**Your task:** Below are some entries; can you quote all of them exactly?
━━ The data ━━
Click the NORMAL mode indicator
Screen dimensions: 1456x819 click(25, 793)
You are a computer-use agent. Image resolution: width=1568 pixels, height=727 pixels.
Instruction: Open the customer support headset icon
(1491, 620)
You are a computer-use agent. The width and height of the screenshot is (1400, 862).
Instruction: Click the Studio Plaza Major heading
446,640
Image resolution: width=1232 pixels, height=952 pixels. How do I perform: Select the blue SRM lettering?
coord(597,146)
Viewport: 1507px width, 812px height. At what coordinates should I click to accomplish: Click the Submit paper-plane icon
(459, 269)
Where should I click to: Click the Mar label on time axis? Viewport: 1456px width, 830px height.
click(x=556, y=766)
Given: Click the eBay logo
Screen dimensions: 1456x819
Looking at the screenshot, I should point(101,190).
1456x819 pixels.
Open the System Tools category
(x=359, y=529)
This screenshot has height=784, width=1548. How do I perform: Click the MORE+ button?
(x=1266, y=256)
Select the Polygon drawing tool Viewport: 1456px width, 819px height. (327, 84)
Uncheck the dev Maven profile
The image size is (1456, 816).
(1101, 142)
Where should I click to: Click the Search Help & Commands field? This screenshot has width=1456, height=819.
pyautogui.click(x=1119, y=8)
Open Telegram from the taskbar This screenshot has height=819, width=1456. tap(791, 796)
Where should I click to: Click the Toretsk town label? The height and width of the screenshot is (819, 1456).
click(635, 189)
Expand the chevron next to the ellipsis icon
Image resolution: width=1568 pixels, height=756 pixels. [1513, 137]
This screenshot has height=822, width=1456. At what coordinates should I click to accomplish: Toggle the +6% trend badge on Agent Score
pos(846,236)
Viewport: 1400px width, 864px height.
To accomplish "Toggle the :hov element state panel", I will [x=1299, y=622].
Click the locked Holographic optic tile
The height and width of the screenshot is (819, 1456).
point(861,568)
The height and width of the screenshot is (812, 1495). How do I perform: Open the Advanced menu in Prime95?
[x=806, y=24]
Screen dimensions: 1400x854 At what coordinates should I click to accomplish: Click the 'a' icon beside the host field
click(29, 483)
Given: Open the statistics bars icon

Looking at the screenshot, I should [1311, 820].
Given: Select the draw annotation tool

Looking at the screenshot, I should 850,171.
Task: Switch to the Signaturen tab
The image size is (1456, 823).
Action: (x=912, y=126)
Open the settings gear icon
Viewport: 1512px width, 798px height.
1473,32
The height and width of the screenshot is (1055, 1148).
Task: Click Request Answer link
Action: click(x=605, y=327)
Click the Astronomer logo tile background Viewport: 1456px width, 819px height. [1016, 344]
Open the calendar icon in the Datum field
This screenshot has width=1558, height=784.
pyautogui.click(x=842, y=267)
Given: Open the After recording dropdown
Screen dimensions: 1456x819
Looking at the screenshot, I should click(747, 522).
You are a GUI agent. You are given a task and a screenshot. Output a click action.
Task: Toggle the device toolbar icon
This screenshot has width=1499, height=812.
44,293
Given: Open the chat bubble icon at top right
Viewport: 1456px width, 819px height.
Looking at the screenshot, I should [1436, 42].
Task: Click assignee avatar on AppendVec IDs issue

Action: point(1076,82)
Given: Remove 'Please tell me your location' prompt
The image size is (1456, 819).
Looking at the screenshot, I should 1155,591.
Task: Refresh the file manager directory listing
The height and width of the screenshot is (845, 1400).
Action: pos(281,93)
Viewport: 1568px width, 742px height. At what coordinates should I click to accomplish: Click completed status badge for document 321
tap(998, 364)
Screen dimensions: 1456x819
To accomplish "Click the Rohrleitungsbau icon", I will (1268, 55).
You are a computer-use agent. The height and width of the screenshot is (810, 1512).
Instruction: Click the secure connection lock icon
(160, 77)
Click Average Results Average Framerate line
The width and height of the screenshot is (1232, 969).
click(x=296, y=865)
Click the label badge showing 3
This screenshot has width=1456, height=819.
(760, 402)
━━━
**Response box:**
Click the NORMAL mode indicator
Screen dimensions: 1456x819 click(25, 793)
You are a computer-use agent. Image resolution: width=1568 pixels, height=727 pixels.
Instruction: Open the customer support headset icon
(1491, 620)
You are a computer-use agent. The width and height of the screenshot is (1400, 862).
Instruction: Click the Studio Plaza Major heading
446,640
Image resolution: width=1232 pixels, height=952 pixels. How do I perform: Select the blue SRM lettering?
coord(597,146)
Viewport: 1507px width, 812px height. At what coordinates should I click to accomplish: Click the Submit paper-plane icon
(459, 269)
Where should I click to: Click the Mar label on time axis? Viewport: 1456px width, 830px height.
click(x=556, y=766)
Given: Click the eBay logo
Screen dimensions: 1456x819
Looking at the screenshot, I should point(101,190).
1456x819 pixels.
Open the System Tools category
(x=359, y=529)
This screenshot has height=784, width=1548. How do I perform: Click the MORE+ button?
(x=1266, y=256)
Select the Polygon drawing tool Viewport: 1456px width, 819px height. (327, 84)
Uncheck the dev Maven profile
The image size is (1456, 816).
(1101, 142)
Where should I click to: Click the Search Help & Commands field? This screenshot has width=1456, height=819.
pyautogui.click(x=1119, y=8)
Open Telegram from the taskbar This screenshot has height=819, width=1456. tap(791, 796)
Where should I click to: Click the Toretsk town label? The height and width of the screenshot is (819, 1456).
click(635, 189)
Expand the chevron next to the ellipsis icon
Image resolution: width=1568 pixels, height=756 pixels. [1513, 137]
This screenshot has height=822, width=1456. At what coordinates should I click to accomplish: Toggle the +6% trend badge on Agent Score
pos(846,236)
Viewport: 1400px width, 864px height.
To accomplish "Toggle the :hov element state panel", I will [x=1299, y=622].
Click the locked Holographic optic tile
The height and width of the screenshot is (819, 1456).
point(861,568)
The height and width of the screenshot is (812, 1495). How do I perform: Open the Advanced menu in Prime95?
[x=806, y=24]
Screen dimensions: 1400x854 At what coordinates should I click to accomplish: Click the 'a' icon beside the host field
click(29, 483)
Given: Open the statistics bars icon

Looking at the screenshot, I should [1311, 820].
Given: Select the draw annotation tool

Looking at the screenshot, I should 850,171.
Task: Switch to the Signaturen tab
The image size is (1456, 823).
Action: (x=912, y=126)
Open the settings gear icon
Viewport: 1512px width, 798px height.
1473,32
The height and width of the screenshot is (1055, 1148).
Task: Click Request Answer link
Action: click(x=605, y=327)
Click the Astronomer logo tile background Viewport: 1456px width, 819px height. [1016, 344]
Open the calendar icon in the Datum field
This screenshot has width=1558, height=784.
pyautogui.click(x=842, y=267)
Given: Open the After recording dropdown
Screen dimensions: 1456x819
Looking at the screenshot, I should click(747, 522).
You are a GUI agent. You are given a task and a screenshot. Output a click action.
Task: Toggle the device toolbar icon
This screenshot has width=1499, height=812.
44,293
Given: Open the chat bubble icon at top right
Viewport: 1456px width, 819px height.
Looking at the screenshot, I should [1436, 42].
Task: Click assignee avatar on AppendVec IDs issue

Action: point(1076,82)
Given: Remove 'Please tell me your location' prompt
The image size is (1456, 819).
Looking at the screenshot, I should 1155,591.
Task: Refresh the file manager directory listing
The height and width of the screenshot is (845, 1400).
Action: pos(281,93)
Viewport: 1568px width, 742px height. At what coordinates should I click to accomplish: Click completed status badge for document 321
tap(998, 364)
Screen dimensions: 1456x819
To accomplish "Click the Rohrleitungsbau icon", I will (1268, 55).
You are a computer-use agent. The height and width of the screenshot is (810, 1512).
Instruction: Click the secure connection lock icon
(160, 77)
Click Average Results Average Framerate line
The width and height of the screenshot is (1232, 969).
click(x=296, y=865)
Click the label badge showing 3
This screenshot has width=1456, height=819.
(760, 402)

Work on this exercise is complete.